How can I edit the source of HTML in the clipboard?

If I cut some HTML from a Pidgin instant messenger window, I can easily paste it verbatim into a new HTML email in Thunderbird. All formatting (fonts, colors, etc) are preserved, so it appears that my Ubuntu 13.10 desktop clipboard must have the HTML source somewhere.

But I'd like to tweak the HTML source.

How can I actually get at the HTML source when it is in the clipboard? I'd like to just throw it into a text file, work on the markup in Vim or whatever, then use this HTML source in a webpage or feed it to Thunderbird's "Insert → HTML".

Hmm, maybe something like PasteImg (mentioned in Getting a graphic on the clipboard to the disk?), but using request_rich_text() instead of request_image()? I wouldn't mind using a small Python script the rare times I want to get HTML source from the clipboard.

What's in the clipboard may actually be "rich text".

The Python script from this answer outputs

Current clipboard offers formats: ('TIMESTAMP', 'TARGETS', 'MULTIPLE',
'SAVE_TARGETS', 'COMPOUND_TEXT', 'STRING', 'TEXT', 'UTF8_STRING', 'text/html',
'text/plain')

Turns out my Pidgin logs are in HTML, so that's one way to get at this HTML source, bypassing the clipboard entirely. I'm still interested in the answer to the original question (how to retrieve HTML from the clipboard).


Solution 1:

Found it! Here's how to get at the HTML source when there's some on your clipboard:

#!/usr/bin/env python
import gtk
print (gtk.Clipboard().wait_for_contents('text/html')).data

This helped.

This didn't work for me. My callback was never entered.

Solution 2:

I see what you're trying to get at. Try pasting into something that takes wysiwyg, edit it there, then copy paste into Thunderbird?

Maybe bluegriffon or libreoffice writer will work.

Solution 3:

Here's a modification of your script, which actually allows editing the html directly.

It also handles problems with character encoding: if you reply to an e-mail from someone using Windows, chances are the encoding is stuck in UTF-16, which is no good for editing. You may need to install the chardet module in Python.

Replace 'vi' with your text editor of choice, in subprocess.call(....

#!/usr/bin/env python
import gtk
import chardet
import os
import getopt
import subprocess

dtype = 'text/html'
htmlclip = gtk.Clipboard().wait_for_contents(dtype).data
encoding = chardet.detect(htmlclip)['encoding']

# Shove the clipboard to a temporary file
tmpfn = '/tmp/htmlclip_%i' % os.getpid()

with open (tmpfn, 'w') as editfile:
   editfile.write(htmlclip.decode(encoding))

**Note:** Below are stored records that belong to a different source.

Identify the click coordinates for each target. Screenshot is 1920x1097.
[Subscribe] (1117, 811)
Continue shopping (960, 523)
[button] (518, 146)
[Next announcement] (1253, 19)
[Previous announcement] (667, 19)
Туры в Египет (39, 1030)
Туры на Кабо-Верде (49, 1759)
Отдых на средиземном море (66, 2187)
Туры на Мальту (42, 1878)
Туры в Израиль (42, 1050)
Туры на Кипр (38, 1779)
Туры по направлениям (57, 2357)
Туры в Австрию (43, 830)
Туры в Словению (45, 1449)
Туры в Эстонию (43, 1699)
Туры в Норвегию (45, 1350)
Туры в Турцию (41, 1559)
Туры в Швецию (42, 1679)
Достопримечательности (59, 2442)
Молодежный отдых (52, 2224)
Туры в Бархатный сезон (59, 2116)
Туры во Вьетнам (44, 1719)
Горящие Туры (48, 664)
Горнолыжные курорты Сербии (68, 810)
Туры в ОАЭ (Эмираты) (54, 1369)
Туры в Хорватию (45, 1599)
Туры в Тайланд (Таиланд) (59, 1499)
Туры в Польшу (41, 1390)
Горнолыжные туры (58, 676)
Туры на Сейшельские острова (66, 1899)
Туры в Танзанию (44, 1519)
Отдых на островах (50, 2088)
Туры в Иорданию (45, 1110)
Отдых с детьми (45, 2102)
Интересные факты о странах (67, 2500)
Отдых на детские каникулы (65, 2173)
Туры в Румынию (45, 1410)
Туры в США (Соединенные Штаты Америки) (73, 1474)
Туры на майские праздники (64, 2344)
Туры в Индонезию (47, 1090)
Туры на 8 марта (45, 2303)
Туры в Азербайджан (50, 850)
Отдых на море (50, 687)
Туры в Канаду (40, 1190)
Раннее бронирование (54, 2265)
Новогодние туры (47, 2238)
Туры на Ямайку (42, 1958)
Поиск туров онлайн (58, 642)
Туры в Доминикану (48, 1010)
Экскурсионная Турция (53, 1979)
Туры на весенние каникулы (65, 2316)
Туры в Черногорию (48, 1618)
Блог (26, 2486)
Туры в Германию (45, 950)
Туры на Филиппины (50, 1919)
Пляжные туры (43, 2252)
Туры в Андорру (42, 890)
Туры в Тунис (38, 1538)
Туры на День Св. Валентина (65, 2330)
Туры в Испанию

# Manually edit the temporary file
subprocess.call(['vi', tmpfn])

with open (tmpfn, 'r') as editfile:
   htmlclip = editfile.read().encode(encoding)

# Put the modified data back to clipboard
gtk.Clipboard().set_with_data(
      [(dtype,0,0)],
      lambda cb, sd, info, data: sd.set(dtype, 8, htmlclip),
      lambda cb, d: None )
gtk.Clipboard().set_can_store([(dtype,0,0)])
gtk.Clipboard().store()

This does a full edit cycle, modifying the clipboard “in place”.

I use it to make up for Thunderbird's annoying lack of a html-editor feature:

  1. select all with ctrl+a in the message composing window
  2. ctrl+c
  3. run the above script, which opens an editor –
    1. make your changes to the html source
    2. save and quit
  4. ctrl+v in the compose window overwrites the entire content with your html-edited version.